Camelot

 

L'histoire (Quatrième de couverture):

« Institut Saint James de B. Nathan, 17 ans, doit passer l’été à préparer son diplôme de fin d’études. Un soir arrive un nouvel élève. Accueilli comme un prince par le directeur de l’établissement, il exerce immédiatement une fascination troublante sur les élèves. L’un après l’autre, les amis de Nathan succombent à l’étrange pouvoir de séduction d’Arthur et disparaissent des nuits entières, sans que l’adolescent ne puisse rien savoir de leurs escapades. Un soir, Arthur lui propose de devenir à son tour un chevalier de la Table Ronde. »

 

Mes impressions de lectures:

 

J’avais envie depuis bien longtemps de découvrir la littérature jeunesse de Fabrice Colin, et c’est g râce à Fée Bourbonnaise (dans le cadre du LivraSwap) que j’ai eu le plaisir de m’évader vers « Camelot ».

Ici, le mythe du roi Arthur a été revisité à la sauce adolescente dans les années deux mille. Le leader, Arthur, confie à ses sujets la lourde quête du Graal, que ceux-ci, rebaptisés pour l’occasion en Lancelot ou Perceval, vont accepter contre vents et marées. Il n’est pas question ici d’aventure ni de fantasy à proprement parler, mais les notions de dévouement et de courage restent présentes dans l’enceinte de ce collège pour nantis.
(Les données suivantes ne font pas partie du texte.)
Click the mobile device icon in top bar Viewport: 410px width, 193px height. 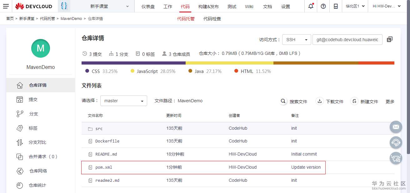[336, 6]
Au-delà de l’intrigue centrale assez floue en surface (facile : retrouver le Graal !), la richesse de l’histoire s’appuie sur la complexité des personnages qui s’intensifie au fur et à mesure des péripéties.

C’est pourquoi ce roman m’a réellement surpris, non seulement parce que l’auteur repose principalement l’intrigue sur la psychologie des héros, mais également car il aborde ici des thèmes de société inattendus dans un roman jeunesse (que je ne peux malheureusement pas dévoiler à moins de spoiler sauvagement). On se rend compte finalement que le parallélisme avec la légende de Camelot sert de magnifique prétexte au nœud central qui rythme le récit, sorte d’emballage légendaire et mystique entourant une réalité terrifiante. 
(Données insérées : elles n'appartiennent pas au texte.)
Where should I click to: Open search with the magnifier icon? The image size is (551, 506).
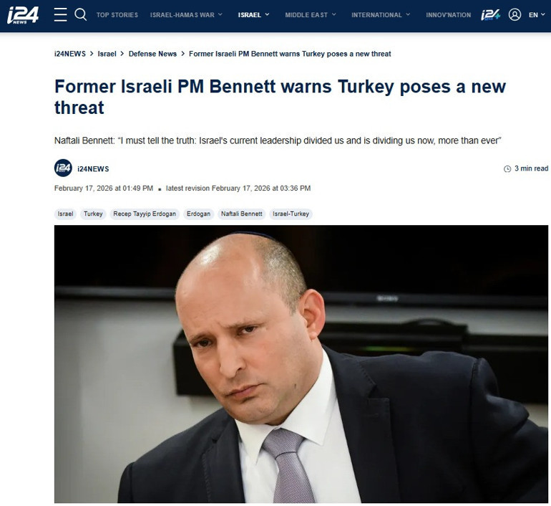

Le rythme est soutenu, porté par l’excellente plume de Fabrice Colin qui a su apporter de la rondeur à des héros aux caractères bien tranchés. J’ai trouvé l’univers autour de Camelot très bien recréé, avec de nombreux clins d’œil à la quête du Graal, à l’histoire médiévale ou encore à la légende d’Excalibur. J’ai eu le plaisir de retrouver ici un roman abouti dont j’ai trouvé l’issue surprenante et bien ficelée.

Finalement, mon seul reproche sera l’utilisation décevante (mais heureusement occasionnelle) de certains clichés du genre qui, on dirait, arrangent bien un auteur à court d’idée pour coller une nouvelle péripétie de derrière les fagots. Parmi d’autres, on retiendra le coup du héros qui se foule la cheville au milieu des bois en pleine course poursuite (un classique !), ce qui nous permet de le laisser tout seul sans défense afin de mieux se faire attaquer par le méchant. Pratique !
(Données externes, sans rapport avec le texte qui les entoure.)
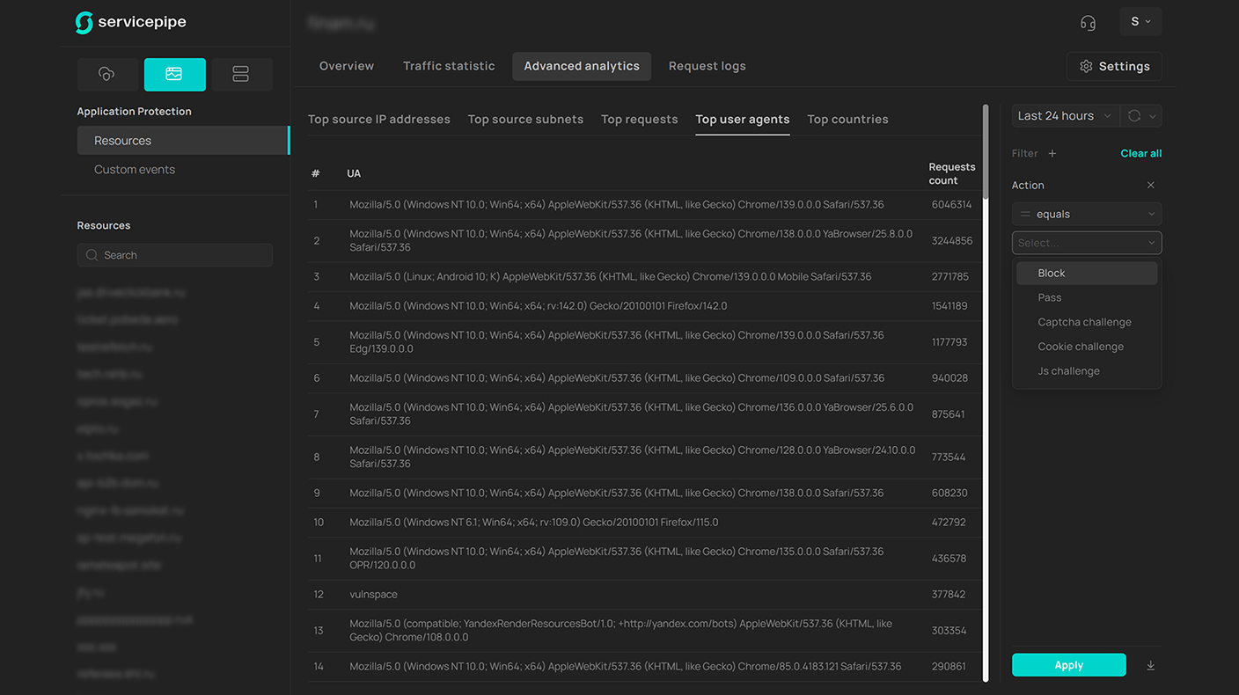Select the application protection window icon
The image size is (1239, 695).
pos(174,75)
Dommage donc que certains enchaînements soient provoqués par des méthodes aussi téléphonées, car au-delà de cette légère contrariété, je n’ai rien à dire sur le talent de Colin à créer un univers qui lui est propre et qui m’a bluffé du début à la fin. Au bout du compte, j’ai adoré « Camelot », et j’ai sincèrement hâte de replonger le nez dans une de ses créations.